Die in Abschrift beigefügte, vom Kaiserlichen Konsul in Aleppo hierher mitgeteilte statistische Aufzeichnung der Schwester Beatrice Rohner vom Deutschen Hilfsbunde für Christliches Liebeswerk im Orient über die ihr überwiesenen 720 armenischen Waisen verdient in mehrfacher Beziehung Beachtung: Sie gibt den ersten einigermassen sicheren Anhalt, um die Zahl der bei der Aussiedlung umgekommenen Armenier wenigstens prozentual annähernd zu schätzen. Die 720 Pfleglinge der Schwester Rohner sind die Ueberreste von 3336 Personen; wenn man nun die Gesamtzahl der türkischen Armenier auf 2 ½ Millionen und die Zahl der Verschickten auf 2 Millionen veranschlagt und dasselbe Verhältnis zwischen Ueberlebenden und Umgekommenen wie bei den Waisen der Schwester Rohner annimmt, so gelangt man zu einer Zahl von über 1 ½ Millionen von Umgekommenen und rund 425000 Ueberlebenden. Die bisherigen Schätzungen der Umgekommenen bewegten sich zwischen 800000 und 1000000 [im handschriftlichen Originaltext: 1,100,000] und scheinen nach vorstehendem nicht übertrieben.

BEREITGESTELLTE ANGABEN |

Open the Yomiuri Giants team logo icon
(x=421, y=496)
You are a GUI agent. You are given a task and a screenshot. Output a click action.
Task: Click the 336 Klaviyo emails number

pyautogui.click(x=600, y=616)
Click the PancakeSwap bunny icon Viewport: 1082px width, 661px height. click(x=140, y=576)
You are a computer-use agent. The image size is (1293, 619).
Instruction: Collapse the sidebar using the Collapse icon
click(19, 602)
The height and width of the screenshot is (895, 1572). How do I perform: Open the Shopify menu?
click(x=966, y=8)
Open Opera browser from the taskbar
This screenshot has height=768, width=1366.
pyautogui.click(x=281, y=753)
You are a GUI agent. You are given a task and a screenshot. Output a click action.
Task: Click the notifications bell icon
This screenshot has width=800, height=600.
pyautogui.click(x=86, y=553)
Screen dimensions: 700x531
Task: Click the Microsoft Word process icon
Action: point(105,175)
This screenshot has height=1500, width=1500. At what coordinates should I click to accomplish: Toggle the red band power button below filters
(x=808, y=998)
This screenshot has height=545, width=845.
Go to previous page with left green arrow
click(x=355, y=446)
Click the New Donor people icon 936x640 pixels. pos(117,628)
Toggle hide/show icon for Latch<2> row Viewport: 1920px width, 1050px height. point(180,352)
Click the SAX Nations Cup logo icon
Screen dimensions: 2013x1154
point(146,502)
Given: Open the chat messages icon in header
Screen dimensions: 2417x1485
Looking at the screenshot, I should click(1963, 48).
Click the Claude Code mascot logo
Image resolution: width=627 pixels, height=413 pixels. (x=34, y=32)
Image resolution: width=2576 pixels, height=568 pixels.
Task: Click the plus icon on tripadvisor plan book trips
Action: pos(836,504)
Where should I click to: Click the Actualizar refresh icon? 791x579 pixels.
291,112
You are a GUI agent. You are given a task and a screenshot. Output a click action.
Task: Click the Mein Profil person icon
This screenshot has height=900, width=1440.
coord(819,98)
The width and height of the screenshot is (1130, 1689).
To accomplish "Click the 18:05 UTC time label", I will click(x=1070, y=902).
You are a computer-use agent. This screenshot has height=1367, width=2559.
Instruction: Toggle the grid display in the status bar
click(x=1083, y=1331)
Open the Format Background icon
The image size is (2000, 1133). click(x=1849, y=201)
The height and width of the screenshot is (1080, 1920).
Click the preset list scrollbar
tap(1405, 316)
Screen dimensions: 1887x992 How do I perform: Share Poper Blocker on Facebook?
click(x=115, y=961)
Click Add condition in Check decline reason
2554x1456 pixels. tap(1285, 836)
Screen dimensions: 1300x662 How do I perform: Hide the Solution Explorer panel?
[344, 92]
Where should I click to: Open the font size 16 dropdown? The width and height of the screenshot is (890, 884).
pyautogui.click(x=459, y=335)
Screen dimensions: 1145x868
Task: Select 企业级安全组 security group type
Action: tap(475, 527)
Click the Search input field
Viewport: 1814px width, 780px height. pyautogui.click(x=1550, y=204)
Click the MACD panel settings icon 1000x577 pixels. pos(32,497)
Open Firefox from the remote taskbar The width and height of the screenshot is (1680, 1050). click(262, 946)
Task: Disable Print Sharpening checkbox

ARBEITSAUFTRÄGE |
- a) Legen Sie in ein bis drei Sätzen dar, weshalb die bisherigen Schätzungen der Umgekommenen laut dem Bericht über die armenischen Waisen „nicht übertrieben“ erscheinen.
- b) Setzen Sie den Bericht über die armenischen Waisen im Anschluss an seinen letzten Satz fort.

ANTWORTEN JE AUFGABE |
- a) Die 720 Waisen der Schwester Rohner sind die Überreste von 3336 Personen. Überträgt man dieses Verhältnis auf schätzungsweise 2 Millionen Verschickte, ergeben sich über 1 ½ Millionen Umgekommene und rund 425000 Überlebende. Gemessen an diesem Ergebnis liegen die bisherigen Schätzungen nicht zu hoch.

- b)
Ein anderer Punkt, der hervorgehoben werden muss, betrifft die erschreckend grosse Zahl der Mütter, die einen gewaltsamen Tod gefunden haben (379), während nur 321 Väter als unnatürlichen Todes verstorben aufgeführt werden; endlich bestätigt die vorliegende Statistik die auch sonst berichtete Tatsache, dass gegen die ausdrücklichen Weisungen der Zentralregierung die Familien von Männern deportiert worden sind, die zum Militärdienst eingezogen waren; die Statistik führt nicht weniger als 246 solcher Fälle auf.


Radowitz

Anlage 1


Kais. Deutsch. Konsulat.

K.Nr. 89/Nr. 2605.


Aleppo, den 15. September 1916.

1 Anlage

Euer Exzellenz beehre ich mich eine von der Schwester Beatrice Rohner für den Monat August aufgestellte Statistik über die ihr infolge der Armenierverschickung unterstellten 720 Waisenkinder zur geneigten Kenntnisnahme anliegend zu überreichen.


[Rössler]

Anlage 2


Bericht über 720 in unserem Waisenhaus befindliche Kinder im August 1916.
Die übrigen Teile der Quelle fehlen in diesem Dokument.